Benchmark Chicago Board of Trade March wheat is called to open 2 to 3 cents per bushel lower.
In e-cbot overnight trade, CBOT March wheat was 2 1/2 cents lower at US$5.15 1/2.
Wheat futures followed CBOT corn and soybeans to the downside Monday and will continue to look to the other markets for direction, an analyst said. There are few other inputs to direct wheat with crops going into dormancy and export news seen as "flat," he noted.
The absence of news helps open the door for end-of-the-year profit-taking, the analyst added.
Still, a KCBT floor source said tight global wheat ending stocks will keep traders sensitive to weather problems.
In the U.S. Southern Plains, there appears to be a chance for needed moisture across the southern wheat belt during the early or middle part of next week, the DTN Meteorlogix weather firm said. In the eastern Midwest, colder temperatures keep crop development slow for at least another three to four days, the firm added.
China will be mostly dry during the next five days as wheat crops continue to enter dormancy, Meteorlogix said. Soil moisture is short in the north, the firm noted.
Scattered showers in Argentina will maintain mostly favorable conditions for developing crops, Meteorlogix said.
In Argentina, agricultural trade was effectively paralyzed Monday as farmers launched a one-week strike to protest government intervention in agricultural markets designed to keep down domestic food prices. Argentina's leading farm groups plan to maintain the strike through Dec. 11 and said their members would "not buy or sell anything" during the protest, with the exception of perishable items.
In Australia, meanwhile, a new official forecast for the 2006-07 wheat crop estimated production at 9.7 million metric tonnes, marginally higher than an estimate late October. The figure, however, is down 61% from actual output of 25.1 million tonnes last crop year ended March 31.
An industry source said the news was bearish because analysts had expected the crop to be even smaller after a severe drought hit Australia. A CBOT floor source, however, argued the forecast was in line with expectations.
"I don't see a bounce from that," he said about the revised Australian forecast.
The Australian government Tuesday seized control of wheat exports, transferring a veto over bulk sales to the agriculture minister from the embattled AWB Ltd.
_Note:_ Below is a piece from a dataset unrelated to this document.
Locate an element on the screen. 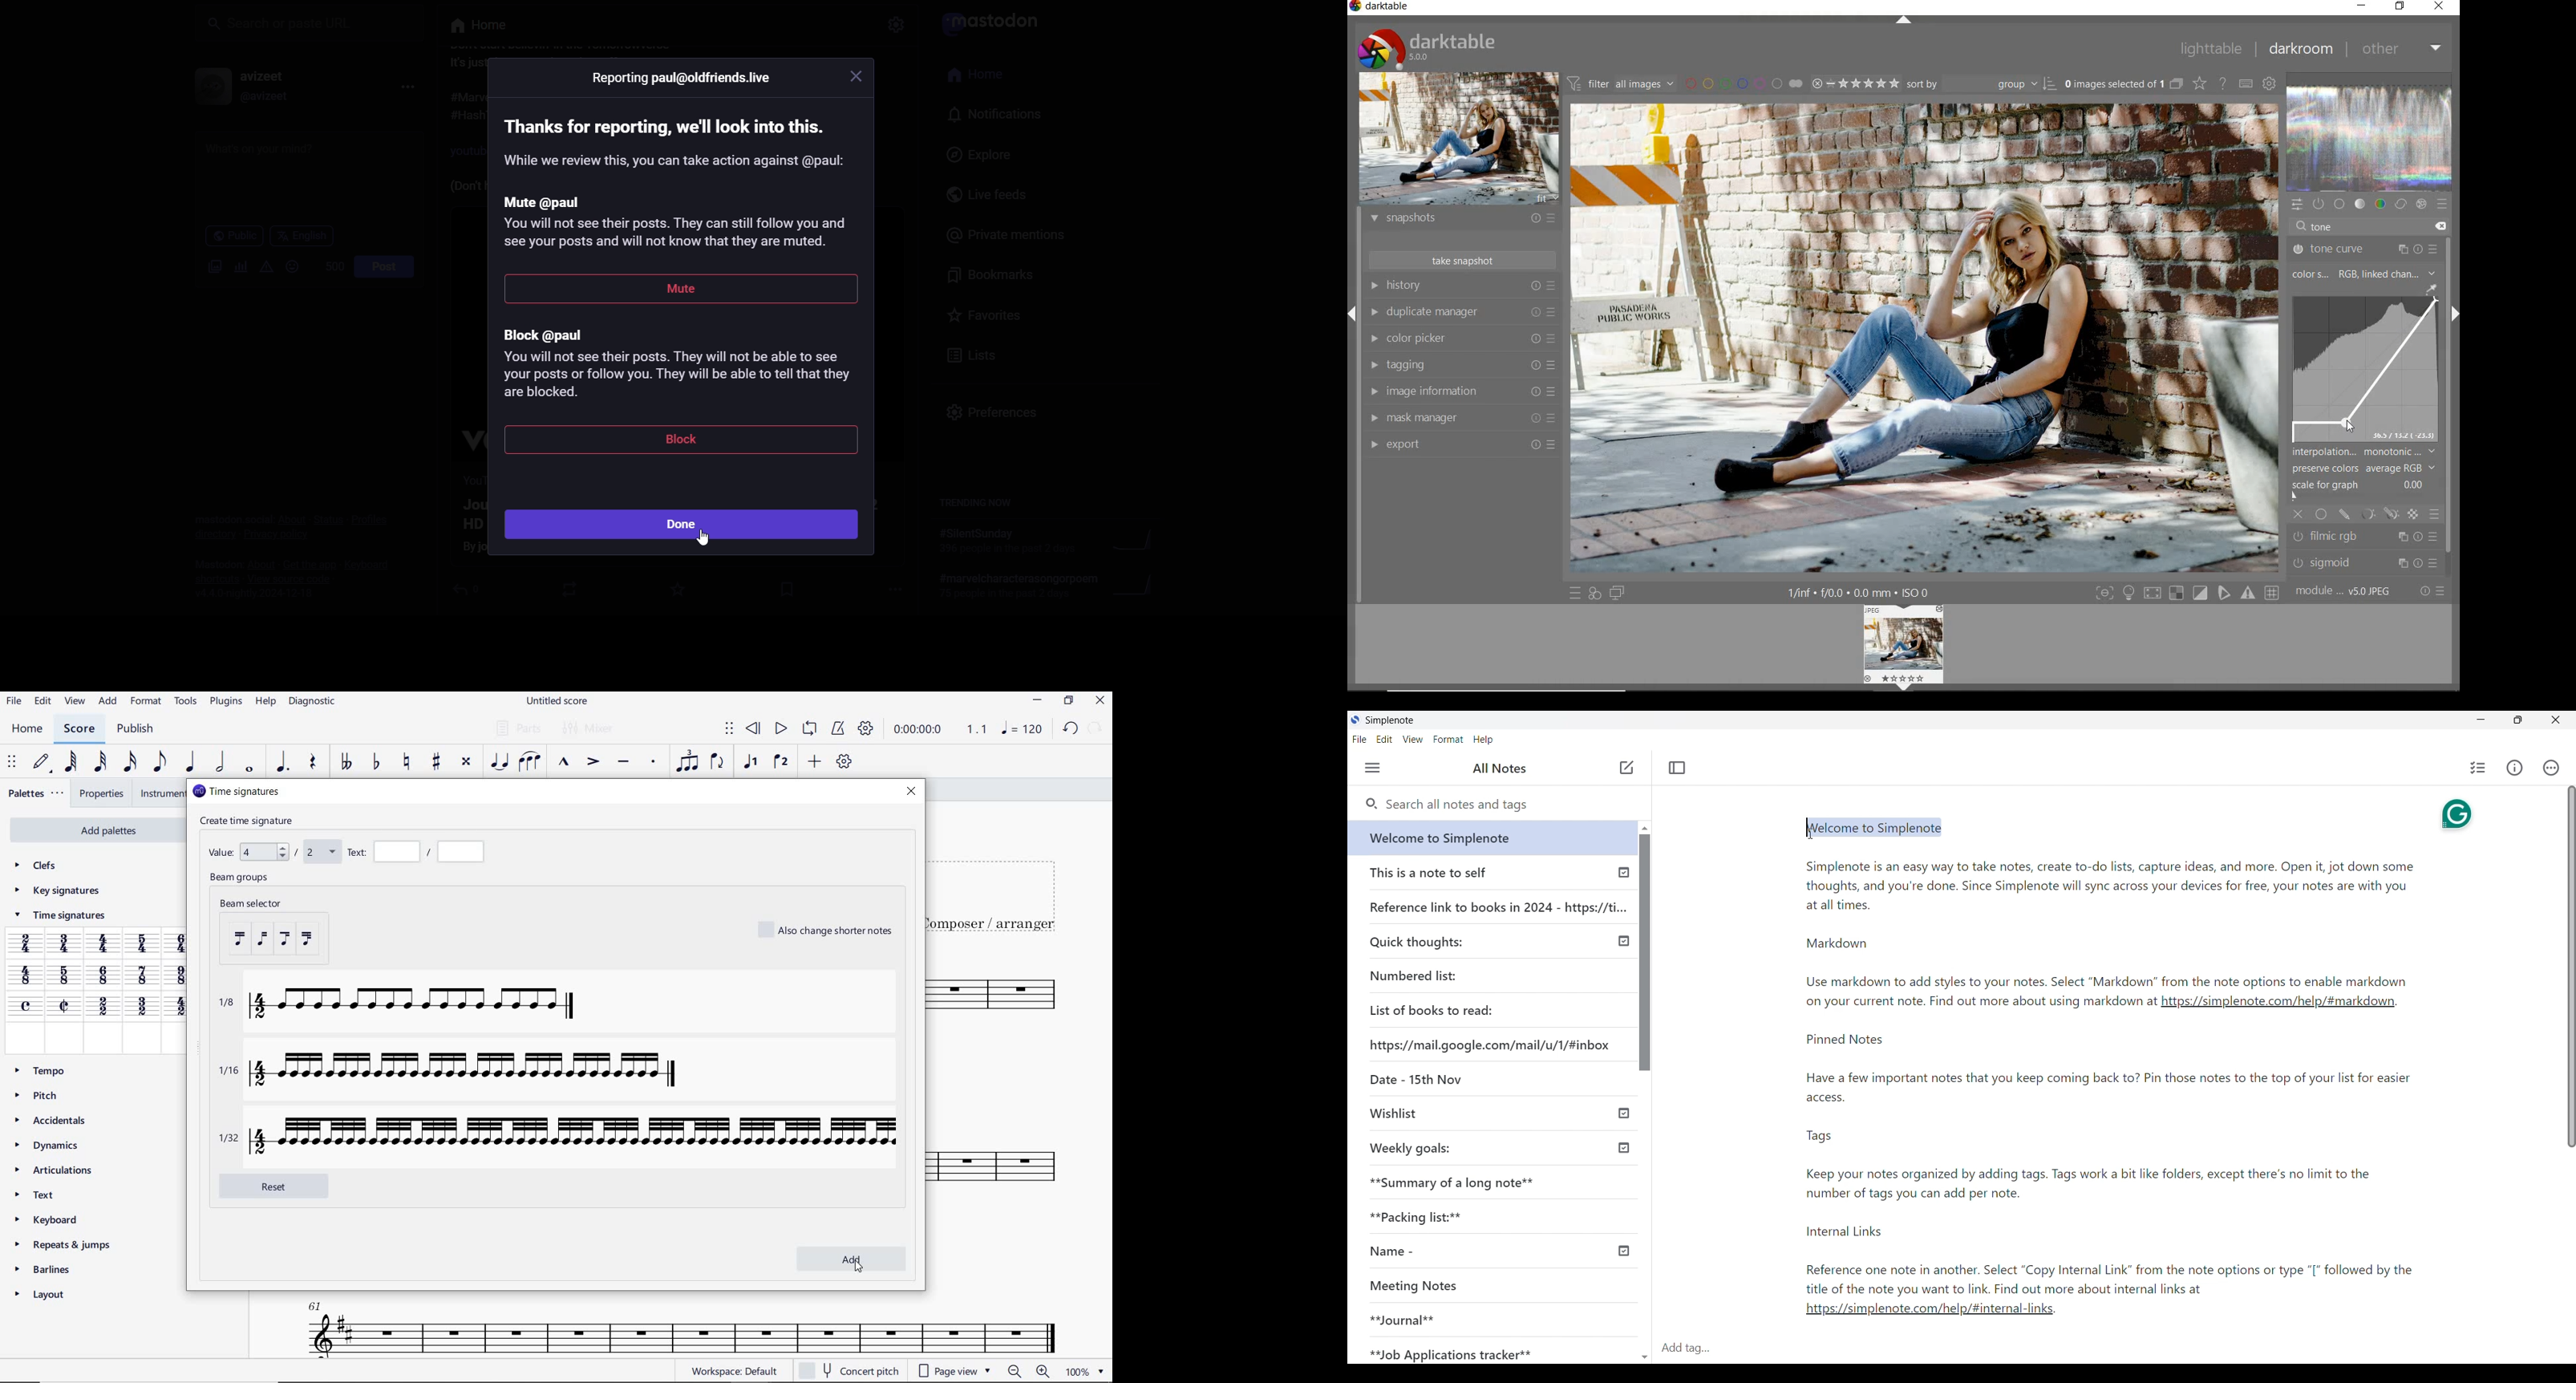  REWIND is located at coordinates (753, 728).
The prime minister said the government would consult with growers and other industry members to decide the future of export marketing arrangements.
The moves are the government's first response to a report issued last week that found kickbacks AWB paid to Saddam Hussein's former regime during a U.N. oil-for-food program might have broken Australian laws.
In other news, Japan said it was seeking 206,000 metric tonnes of wheat in a tender to be concluded Thursday. The tender includes 56,000 tonnes of dark northern spring wheat, 49,000 tonnes of hard red winter wheat and 5,000 tonnes of western white wheat.
Syria said Tuesday it sold 25,000 tonnes of durum wheat to an Italian company and 25,000 tonnes of soft milling wheat to an Egyptian company on a free on board basis for shipment at the end of February.
Reviewing Monday's day session activity, a technical analyst noted CBOT March wheat prices closed lower but were near the session high. CBOT March wheat is still in a well-defined two-month-old down-trending channel on the daily bar chart, but a solidly-higher close Tuesday would negate the channel, he said.
The next downside price objective for the bears is closing CBOT March wheat prices below support at US$5.00. The bulls' next upside price objective is to close prices above solid resistance at last week's high of US$5.28, he said.
First resistance is seen at Monday' high of US$5.19 1/2 and then at US$5.25. First support lies at Monday's low of US$5.11 and then at US$5.08, the analyst said.